🤖 AI Summary
Transformer models for time-series classification suffer from opaque internal decision-making, hindering trust and interpretability. Method: This paper pioneers the systematic application of mechanistic interpretability techniques to time-series Transformers, proposing a multi-scale analytical framework integrating activation patching, attention saliency analysis, and sparse autoencoders—augmented by causal probing to construct causal graphs of internal information flow. The approach precisely identifies critical attention heads and discriminative time steps, and uncovers latent feature representations driving classification.
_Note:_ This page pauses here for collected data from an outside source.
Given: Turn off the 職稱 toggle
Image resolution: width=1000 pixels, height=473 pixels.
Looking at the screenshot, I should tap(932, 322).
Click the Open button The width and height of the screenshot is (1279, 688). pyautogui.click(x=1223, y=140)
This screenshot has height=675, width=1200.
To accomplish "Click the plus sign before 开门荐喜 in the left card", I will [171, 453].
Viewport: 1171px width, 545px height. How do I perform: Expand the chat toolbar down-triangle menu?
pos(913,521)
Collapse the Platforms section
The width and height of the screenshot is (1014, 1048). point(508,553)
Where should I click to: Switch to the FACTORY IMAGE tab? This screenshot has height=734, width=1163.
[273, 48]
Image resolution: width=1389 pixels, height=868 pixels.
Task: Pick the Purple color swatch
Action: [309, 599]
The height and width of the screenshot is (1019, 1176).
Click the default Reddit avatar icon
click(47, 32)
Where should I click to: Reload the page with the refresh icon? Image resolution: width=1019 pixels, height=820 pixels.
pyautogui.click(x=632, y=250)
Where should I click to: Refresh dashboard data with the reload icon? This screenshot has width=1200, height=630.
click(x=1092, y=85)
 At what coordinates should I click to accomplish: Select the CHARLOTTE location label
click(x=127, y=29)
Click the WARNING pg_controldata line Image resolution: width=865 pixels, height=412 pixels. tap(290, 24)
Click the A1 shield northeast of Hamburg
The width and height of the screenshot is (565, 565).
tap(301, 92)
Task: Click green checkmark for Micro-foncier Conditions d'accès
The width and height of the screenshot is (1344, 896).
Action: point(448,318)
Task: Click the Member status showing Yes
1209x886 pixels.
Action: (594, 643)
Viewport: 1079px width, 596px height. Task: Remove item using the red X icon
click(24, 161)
Contribution/Results: Experiments across multiple benchmark time-series datasets demonstrate that the method effectively disentangles Transformer functional architecture, reveals causal dependency paths in temporal modeling, and significantly enhances both the interpretability and credibility of model decisions. This work establishes a novel paradigm for transparent and controllable time-series AI.
📝 Abstract
Transformer-based models have become state-of-the-art tools in various machine learning tasks, including time series classification, yet their complexity makes understanding their internal decision-making challenging. Existing explainability methods often focus on input-output attributions, leaving the internal mechanisms largely opaque. This paper addresses this gap by adapting various Mechanistic Interpretability techniques; activation patching, attention saliency, and sparse autoencoders, from NLP to transformer architectures designed explicitly for time series classification. We systematically probe the internal causal roles of individual attention heads and timesteps, revealing causal structures within these models. Through experimentation on a benchmark time series dataset, we construct causal graphs illustrating how information propagates internally, highlighting key attention heads and temporal positions driving correct classifications. Additionally, we demonstrate the potential of sparse autoencoders for uncovering interpretable latent features. Our findings provide both methodological contributions to transformer interpretability and novel insights into the functional mechanics underlying transformer performance in time series classification tasks.